Member of the Provincial Assembly of Punjab
- Incumbent
- Assumed office 24 February 2024

Personal details
- Party: PMLN (2013-present)

= Khalid Mahmood Ranjha =

Pakistani politician

Khalid Mahmood Ranjha is a Pakistani politician who has been a Member of the Provincial Assembly of the Punjab since 2024. He has been appointed as Parliamentary Secretary for Law & Parliamentary Affairs.
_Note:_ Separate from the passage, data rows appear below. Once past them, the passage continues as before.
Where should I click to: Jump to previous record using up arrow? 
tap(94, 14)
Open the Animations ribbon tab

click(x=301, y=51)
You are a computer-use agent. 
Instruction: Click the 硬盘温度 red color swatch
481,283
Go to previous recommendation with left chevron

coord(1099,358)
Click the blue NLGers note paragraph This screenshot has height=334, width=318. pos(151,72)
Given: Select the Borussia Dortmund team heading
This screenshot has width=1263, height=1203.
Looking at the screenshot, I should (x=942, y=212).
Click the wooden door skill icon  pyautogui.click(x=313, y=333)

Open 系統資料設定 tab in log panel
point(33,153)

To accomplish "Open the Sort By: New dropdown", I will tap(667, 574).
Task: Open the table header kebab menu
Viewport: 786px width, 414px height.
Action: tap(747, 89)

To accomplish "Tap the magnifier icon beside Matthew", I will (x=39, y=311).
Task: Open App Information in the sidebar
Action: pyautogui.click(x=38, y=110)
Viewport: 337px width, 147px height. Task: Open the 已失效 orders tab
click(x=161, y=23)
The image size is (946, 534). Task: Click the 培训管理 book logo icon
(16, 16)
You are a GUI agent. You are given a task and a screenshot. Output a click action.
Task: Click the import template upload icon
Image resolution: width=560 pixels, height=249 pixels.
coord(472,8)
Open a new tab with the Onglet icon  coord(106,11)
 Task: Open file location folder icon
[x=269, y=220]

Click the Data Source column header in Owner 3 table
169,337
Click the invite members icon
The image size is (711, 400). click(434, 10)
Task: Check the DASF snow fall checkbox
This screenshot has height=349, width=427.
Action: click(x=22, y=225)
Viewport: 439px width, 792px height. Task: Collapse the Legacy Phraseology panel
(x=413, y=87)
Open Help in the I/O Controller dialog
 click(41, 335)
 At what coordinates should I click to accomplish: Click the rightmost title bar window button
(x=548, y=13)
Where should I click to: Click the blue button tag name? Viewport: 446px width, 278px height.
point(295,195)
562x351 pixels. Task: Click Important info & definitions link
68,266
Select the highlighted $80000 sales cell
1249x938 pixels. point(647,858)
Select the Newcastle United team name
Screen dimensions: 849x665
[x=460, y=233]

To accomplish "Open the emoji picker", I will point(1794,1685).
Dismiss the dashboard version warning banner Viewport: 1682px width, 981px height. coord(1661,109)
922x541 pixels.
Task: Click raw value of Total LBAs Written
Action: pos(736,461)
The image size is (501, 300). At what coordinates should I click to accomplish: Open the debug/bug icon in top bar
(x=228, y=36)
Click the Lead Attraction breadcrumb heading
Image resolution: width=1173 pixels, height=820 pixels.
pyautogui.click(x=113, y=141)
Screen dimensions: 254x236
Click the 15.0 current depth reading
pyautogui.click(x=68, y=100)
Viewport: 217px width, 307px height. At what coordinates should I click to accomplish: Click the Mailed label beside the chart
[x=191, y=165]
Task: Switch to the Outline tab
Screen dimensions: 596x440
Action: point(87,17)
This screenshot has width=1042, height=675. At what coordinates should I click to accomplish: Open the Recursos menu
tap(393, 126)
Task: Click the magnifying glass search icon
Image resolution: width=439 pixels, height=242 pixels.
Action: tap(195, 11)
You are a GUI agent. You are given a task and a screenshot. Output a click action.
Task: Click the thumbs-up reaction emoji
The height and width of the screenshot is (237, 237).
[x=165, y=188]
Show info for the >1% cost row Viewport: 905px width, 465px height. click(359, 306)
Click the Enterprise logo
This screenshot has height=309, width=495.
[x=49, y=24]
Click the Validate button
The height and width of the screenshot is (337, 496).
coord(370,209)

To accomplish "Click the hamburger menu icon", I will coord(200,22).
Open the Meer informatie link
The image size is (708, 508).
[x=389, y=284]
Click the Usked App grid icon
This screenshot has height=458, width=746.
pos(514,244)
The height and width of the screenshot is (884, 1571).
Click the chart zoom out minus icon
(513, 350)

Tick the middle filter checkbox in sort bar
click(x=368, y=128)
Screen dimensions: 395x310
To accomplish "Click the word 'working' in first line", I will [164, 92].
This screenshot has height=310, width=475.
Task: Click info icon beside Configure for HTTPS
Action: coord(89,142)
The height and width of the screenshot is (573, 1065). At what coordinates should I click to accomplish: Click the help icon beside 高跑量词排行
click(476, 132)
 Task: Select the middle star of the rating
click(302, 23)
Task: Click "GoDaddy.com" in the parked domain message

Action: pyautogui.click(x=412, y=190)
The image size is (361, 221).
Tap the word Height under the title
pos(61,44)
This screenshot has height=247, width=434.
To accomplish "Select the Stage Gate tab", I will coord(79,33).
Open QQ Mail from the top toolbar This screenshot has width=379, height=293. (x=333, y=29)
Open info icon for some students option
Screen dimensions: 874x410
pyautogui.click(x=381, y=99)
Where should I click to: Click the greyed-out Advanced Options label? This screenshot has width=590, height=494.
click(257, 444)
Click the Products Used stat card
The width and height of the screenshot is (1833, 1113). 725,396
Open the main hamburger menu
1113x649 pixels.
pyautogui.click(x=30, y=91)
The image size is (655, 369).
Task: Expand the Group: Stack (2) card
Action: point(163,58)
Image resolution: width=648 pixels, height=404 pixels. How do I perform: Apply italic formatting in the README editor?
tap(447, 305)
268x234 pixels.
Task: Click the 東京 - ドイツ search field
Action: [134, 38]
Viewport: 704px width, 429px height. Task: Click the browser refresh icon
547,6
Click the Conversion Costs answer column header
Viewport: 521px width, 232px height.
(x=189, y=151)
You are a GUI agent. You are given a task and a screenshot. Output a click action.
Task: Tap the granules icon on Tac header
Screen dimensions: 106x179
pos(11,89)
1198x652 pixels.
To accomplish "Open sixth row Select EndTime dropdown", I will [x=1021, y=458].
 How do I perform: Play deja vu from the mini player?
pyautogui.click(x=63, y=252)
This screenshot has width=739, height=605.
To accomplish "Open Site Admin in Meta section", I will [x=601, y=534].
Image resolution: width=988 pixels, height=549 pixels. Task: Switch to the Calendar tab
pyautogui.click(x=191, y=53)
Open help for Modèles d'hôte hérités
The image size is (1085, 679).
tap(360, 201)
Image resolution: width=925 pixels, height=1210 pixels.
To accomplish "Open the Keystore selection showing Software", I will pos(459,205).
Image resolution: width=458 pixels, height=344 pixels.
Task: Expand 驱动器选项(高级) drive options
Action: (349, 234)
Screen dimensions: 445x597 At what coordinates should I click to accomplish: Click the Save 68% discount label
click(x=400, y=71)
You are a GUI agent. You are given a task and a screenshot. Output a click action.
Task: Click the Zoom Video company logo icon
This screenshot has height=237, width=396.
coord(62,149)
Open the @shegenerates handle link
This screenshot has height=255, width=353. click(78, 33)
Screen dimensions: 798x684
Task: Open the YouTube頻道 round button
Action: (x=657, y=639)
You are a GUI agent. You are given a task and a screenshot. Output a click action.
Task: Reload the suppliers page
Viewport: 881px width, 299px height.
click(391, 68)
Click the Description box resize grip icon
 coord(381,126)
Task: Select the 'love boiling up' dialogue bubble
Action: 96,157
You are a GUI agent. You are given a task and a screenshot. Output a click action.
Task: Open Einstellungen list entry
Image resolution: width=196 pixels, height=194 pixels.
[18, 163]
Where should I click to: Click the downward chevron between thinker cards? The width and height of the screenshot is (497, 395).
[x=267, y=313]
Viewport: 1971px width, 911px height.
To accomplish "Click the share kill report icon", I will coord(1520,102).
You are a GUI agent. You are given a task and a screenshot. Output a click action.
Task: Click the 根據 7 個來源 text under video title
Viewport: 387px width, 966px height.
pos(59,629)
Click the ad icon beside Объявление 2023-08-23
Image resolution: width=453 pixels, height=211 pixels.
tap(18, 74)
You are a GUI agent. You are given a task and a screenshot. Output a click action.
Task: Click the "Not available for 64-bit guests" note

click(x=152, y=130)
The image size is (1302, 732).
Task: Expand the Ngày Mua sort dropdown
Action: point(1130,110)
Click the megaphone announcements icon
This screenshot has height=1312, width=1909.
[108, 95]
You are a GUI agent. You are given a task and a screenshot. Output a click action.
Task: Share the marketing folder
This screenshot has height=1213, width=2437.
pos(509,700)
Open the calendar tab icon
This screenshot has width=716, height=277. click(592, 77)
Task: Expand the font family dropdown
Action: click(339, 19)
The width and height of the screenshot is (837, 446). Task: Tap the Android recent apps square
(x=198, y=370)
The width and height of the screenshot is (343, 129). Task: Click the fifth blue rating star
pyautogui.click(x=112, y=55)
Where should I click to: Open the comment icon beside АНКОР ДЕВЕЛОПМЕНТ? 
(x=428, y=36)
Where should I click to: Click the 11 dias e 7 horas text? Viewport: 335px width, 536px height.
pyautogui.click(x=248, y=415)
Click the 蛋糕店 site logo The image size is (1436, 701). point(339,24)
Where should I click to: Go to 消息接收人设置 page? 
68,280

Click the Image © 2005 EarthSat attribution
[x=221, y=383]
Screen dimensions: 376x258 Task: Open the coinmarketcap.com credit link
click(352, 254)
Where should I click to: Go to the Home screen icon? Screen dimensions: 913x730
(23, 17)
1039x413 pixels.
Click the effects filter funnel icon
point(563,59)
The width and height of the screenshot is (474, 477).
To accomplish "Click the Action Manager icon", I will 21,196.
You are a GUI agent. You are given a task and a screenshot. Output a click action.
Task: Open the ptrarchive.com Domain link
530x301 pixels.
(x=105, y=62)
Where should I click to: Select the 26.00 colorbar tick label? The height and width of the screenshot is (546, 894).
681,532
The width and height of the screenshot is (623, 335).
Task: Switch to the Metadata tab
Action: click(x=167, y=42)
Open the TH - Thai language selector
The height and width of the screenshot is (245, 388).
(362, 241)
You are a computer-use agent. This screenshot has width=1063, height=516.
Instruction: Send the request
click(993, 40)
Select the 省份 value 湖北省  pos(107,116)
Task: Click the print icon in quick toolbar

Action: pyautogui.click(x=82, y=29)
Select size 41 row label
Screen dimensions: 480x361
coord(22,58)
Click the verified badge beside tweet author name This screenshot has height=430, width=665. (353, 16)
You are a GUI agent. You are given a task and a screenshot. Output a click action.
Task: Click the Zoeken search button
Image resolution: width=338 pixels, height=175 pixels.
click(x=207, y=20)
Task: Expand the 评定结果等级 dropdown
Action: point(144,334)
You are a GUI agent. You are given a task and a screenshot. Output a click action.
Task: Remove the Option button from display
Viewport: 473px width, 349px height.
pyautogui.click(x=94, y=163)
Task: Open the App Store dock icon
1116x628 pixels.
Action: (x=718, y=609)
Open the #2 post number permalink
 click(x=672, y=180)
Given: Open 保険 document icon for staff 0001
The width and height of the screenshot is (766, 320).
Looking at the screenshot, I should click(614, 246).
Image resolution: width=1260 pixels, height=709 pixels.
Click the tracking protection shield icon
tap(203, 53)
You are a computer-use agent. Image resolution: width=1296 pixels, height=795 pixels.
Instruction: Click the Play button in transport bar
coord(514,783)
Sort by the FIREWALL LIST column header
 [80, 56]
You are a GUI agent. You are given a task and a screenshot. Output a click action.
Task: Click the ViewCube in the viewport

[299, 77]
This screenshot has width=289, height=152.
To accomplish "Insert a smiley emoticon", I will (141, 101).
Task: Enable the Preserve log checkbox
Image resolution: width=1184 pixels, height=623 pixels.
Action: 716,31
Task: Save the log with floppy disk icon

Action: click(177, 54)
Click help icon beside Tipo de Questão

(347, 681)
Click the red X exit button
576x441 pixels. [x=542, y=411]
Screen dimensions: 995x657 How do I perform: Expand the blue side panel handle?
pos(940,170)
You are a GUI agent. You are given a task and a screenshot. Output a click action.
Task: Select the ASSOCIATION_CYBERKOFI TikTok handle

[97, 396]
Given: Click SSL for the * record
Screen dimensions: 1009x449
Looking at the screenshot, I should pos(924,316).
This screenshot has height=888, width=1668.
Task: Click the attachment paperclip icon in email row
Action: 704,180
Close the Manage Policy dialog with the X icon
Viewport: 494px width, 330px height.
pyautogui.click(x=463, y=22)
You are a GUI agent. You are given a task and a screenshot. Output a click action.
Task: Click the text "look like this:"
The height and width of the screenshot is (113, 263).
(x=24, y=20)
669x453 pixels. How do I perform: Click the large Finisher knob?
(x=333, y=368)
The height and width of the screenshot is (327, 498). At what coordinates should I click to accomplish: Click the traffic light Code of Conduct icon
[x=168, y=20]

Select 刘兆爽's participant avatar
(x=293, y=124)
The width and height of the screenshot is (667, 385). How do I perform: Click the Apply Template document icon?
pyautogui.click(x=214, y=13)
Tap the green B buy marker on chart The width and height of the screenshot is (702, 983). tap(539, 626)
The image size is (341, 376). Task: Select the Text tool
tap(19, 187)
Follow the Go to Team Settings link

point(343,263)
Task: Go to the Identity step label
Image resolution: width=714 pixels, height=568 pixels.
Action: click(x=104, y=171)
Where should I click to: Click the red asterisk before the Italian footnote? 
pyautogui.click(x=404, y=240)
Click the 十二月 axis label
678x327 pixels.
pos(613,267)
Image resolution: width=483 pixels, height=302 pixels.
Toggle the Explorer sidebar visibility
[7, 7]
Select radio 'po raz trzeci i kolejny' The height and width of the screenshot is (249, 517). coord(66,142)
He was elected to the Provincial Assembly of the Punjab as a candidate of the Pakistan Muslim League (N) from constituency PP-42 Mandi Bahauddin-III in the 2024 Pakistani general election. He belongs to a well known Political family of Mandi Bahauddin. Khalid Mahmood Ranjha is a retired District and Session Judge, he is amongst the well established jurists. His Paternal uncle Chaudhry Irshadullah Ranjha was elected as MLA Member Punjab Legislative Council (British India) in the 1937 Punjab Provincial Assembly election and for the second term in the 1951 Punjab provincial election. His elder Paternal uncle Nazir Hussain Ranjha was elected as MLA Member Punjab Legislative Council (British India) in the 1930 Punjab Legislative Council election and has also served as Bureaucrat Home secretary of Punjab and afterwards he served as Attorney General Highcourt West Pakistan. His elder brother Altaf Ahmed Ranjha was elected as MPA from Pakistan People's Party in the 1988 Pakistani general election. His Paternal cousin Chaudhry Ikramullah Ranjha was elected as MPA from Pakistan Muslim League (N) in the 1985 Pakistani general election and for the second term in the 1990 Pakistani general election. His elder Paternal cousin Chaudhry Ehsanullah Ranjha was elected as Chairmain District Council Gujrat, Pakistan. His nephew Fazal Ahmed Ranjha was elected as MPA from Pakistan Muslim League in the 2002 Punjab provincial election. His other nephew Khurram Ehsan Ranjha was elected as Member District council Mandi Bahauddin for two consecutive terms and his maternal cousin Mohsin Shahnawaz Ranjha was elected as MNA in the 2013 Pakistani general election and for the second term in the 2018 Pakistani general election. Moreover, he served as Minister of State for Parliamentary Affairs, in Abbasi cabinet from October 2017 to May 2018.